__Brief__: If a line in the entries contains the word "blue", list it.

[Dataset items]
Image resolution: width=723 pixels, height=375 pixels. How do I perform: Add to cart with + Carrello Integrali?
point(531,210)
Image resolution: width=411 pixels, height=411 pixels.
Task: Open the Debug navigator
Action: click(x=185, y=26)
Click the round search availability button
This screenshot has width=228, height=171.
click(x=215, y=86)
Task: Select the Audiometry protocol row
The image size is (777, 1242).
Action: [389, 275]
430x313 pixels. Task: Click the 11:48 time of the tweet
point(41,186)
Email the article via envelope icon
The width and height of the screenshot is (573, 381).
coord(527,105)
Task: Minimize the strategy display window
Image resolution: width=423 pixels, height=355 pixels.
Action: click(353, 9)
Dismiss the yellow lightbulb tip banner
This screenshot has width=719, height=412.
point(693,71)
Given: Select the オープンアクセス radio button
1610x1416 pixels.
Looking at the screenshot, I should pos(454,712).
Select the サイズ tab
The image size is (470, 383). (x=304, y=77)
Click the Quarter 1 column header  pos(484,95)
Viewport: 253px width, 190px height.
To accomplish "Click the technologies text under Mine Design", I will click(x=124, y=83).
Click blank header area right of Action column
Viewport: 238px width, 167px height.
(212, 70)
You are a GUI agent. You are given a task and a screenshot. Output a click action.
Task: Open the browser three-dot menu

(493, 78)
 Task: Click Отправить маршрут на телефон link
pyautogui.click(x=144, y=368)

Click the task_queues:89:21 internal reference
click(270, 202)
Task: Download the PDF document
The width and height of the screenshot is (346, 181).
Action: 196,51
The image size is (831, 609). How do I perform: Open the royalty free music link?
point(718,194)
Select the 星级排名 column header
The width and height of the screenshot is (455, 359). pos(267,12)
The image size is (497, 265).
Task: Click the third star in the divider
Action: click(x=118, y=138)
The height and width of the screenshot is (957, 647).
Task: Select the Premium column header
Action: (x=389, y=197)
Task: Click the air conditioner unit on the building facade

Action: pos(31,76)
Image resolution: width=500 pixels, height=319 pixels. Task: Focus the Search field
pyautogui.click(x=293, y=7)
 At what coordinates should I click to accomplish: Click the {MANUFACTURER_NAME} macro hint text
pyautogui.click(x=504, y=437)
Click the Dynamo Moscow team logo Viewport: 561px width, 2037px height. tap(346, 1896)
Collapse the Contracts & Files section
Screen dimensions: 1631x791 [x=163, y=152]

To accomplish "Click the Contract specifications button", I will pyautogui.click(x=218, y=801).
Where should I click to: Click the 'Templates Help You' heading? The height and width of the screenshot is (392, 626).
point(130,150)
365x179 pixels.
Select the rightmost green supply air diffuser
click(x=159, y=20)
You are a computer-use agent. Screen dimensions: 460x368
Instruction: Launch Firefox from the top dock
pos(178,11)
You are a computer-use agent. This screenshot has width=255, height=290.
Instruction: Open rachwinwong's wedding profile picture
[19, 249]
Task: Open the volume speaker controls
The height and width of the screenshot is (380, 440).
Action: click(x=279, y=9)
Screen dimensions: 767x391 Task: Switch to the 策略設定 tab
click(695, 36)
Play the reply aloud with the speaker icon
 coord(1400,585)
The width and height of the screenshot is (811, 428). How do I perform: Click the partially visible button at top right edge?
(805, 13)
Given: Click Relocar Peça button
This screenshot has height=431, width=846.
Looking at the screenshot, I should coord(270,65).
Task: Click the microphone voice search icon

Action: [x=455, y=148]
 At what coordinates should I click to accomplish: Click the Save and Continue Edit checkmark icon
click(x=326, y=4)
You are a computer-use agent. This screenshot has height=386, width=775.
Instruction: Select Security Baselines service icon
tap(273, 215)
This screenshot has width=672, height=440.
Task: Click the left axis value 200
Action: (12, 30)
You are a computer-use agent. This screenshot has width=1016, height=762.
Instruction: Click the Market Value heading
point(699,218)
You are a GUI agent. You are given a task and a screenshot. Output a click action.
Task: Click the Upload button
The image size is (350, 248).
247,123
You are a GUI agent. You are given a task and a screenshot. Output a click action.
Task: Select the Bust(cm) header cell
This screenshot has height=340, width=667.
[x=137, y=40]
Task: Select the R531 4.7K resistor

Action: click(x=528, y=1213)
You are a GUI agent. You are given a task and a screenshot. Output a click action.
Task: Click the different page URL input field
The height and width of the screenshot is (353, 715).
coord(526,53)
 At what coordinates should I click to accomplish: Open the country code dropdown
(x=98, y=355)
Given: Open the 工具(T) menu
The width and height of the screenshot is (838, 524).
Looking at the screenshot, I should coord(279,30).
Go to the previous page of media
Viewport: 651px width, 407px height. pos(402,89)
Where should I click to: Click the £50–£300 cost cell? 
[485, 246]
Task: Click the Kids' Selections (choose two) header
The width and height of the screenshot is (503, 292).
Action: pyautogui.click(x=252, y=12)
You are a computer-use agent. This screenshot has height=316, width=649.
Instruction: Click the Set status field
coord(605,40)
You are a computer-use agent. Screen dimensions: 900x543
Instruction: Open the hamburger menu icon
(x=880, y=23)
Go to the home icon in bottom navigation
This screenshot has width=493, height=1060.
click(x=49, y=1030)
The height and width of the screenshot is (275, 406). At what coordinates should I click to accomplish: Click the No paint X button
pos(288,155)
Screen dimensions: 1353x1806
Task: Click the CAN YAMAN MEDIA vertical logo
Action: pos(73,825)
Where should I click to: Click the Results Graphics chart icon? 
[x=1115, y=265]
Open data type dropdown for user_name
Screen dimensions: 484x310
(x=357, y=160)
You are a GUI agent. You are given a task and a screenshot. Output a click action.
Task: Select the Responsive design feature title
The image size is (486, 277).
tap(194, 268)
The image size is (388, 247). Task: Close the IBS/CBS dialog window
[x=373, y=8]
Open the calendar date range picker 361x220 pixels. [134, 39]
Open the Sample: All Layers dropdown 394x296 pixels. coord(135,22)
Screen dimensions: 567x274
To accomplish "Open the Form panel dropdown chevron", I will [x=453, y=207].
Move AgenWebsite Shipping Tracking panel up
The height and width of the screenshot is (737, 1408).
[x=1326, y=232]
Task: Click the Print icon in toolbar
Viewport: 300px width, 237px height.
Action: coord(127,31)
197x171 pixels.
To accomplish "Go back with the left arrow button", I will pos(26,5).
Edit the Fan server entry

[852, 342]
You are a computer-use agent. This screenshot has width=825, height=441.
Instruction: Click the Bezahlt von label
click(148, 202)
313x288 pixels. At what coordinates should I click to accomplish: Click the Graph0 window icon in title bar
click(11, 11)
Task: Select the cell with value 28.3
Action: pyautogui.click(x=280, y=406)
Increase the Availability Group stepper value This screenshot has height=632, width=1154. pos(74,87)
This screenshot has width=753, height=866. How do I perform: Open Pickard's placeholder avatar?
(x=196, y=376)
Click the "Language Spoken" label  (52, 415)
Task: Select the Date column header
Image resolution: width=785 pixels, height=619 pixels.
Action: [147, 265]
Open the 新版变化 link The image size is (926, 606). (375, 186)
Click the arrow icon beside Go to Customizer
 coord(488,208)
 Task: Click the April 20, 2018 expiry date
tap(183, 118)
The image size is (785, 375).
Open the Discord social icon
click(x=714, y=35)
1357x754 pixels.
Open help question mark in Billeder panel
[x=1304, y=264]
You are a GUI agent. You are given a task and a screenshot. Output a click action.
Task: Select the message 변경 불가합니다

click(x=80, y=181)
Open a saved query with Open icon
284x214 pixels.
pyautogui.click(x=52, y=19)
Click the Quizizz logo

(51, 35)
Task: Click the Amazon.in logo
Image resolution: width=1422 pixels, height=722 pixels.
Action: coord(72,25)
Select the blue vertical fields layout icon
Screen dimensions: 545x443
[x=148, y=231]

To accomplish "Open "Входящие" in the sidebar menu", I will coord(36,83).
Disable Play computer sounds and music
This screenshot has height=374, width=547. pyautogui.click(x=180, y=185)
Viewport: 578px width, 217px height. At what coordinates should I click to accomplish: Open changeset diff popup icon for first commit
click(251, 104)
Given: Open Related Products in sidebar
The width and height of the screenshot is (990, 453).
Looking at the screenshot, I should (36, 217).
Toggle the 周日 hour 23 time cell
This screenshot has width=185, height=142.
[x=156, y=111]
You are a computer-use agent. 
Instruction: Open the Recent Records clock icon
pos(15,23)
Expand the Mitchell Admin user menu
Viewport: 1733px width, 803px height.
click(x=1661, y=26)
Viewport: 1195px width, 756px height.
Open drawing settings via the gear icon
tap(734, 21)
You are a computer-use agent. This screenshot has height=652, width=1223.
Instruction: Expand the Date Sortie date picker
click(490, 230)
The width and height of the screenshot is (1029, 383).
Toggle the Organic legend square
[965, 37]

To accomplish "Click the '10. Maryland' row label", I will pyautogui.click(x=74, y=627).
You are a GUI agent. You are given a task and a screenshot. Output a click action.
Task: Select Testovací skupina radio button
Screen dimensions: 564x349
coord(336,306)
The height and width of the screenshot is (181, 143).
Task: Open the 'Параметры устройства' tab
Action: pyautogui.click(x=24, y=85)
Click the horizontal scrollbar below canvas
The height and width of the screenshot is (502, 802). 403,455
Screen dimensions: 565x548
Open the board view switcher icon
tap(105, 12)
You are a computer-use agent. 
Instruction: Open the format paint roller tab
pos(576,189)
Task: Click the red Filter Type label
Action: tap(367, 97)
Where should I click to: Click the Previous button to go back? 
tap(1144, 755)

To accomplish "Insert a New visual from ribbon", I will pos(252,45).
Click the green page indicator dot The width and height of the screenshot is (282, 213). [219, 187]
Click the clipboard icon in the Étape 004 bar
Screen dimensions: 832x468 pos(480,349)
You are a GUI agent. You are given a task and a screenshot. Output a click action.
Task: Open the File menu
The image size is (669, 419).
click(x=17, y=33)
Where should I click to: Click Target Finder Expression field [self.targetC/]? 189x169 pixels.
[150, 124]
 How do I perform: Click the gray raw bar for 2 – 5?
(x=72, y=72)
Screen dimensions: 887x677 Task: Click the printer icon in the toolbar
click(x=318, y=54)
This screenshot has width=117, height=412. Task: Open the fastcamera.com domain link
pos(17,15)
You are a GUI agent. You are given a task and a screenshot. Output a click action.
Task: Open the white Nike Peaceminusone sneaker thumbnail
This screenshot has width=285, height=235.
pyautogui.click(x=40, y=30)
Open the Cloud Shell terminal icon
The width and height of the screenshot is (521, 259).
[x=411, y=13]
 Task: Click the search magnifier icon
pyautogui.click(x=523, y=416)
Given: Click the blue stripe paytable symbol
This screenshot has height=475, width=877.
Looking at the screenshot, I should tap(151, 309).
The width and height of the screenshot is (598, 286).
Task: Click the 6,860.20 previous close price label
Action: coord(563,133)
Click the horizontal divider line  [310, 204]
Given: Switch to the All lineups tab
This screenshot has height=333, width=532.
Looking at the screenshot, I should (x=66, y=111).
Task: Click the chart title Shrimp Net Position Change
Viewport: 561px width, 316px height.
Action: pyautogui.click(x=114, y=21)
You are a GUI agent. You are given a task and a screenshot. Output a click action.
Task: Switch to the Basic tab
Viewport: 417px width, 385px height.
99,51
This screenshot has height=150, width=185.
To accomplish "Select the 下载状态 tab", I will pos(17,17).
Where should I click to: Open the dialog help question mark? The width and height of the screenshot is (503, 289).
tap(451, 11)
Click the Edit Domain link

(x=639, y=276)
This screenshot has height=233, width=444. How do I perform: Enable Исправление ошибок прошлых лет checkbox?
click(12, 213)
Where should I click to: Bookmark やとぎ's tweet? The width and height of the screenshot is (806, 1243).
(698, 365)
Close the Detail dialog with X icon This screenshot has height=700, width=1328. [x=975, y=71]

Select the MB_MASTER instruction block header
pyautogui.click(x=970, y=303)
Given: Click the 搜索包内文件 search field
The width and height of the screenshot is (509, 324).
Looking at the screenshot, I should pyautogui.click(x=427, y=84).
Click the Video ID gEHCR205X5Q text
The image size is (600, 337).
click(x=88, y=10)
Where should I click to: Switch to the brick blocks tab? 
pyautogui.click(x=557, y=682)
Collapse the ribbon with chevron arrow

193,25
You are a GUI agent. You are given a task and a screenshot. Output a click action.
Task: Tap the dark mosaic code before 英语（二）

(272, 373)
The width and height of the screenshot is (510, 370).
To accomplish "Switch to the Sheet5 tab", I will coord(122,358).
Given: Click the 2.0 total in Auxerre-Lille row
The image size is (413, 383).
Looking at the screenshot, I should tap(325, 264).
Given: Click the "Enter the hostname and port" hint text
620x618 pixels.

__Solution to this exercise__:
Select the blue vertical fields layout icon
Given: Click the blue stripe paytable symbol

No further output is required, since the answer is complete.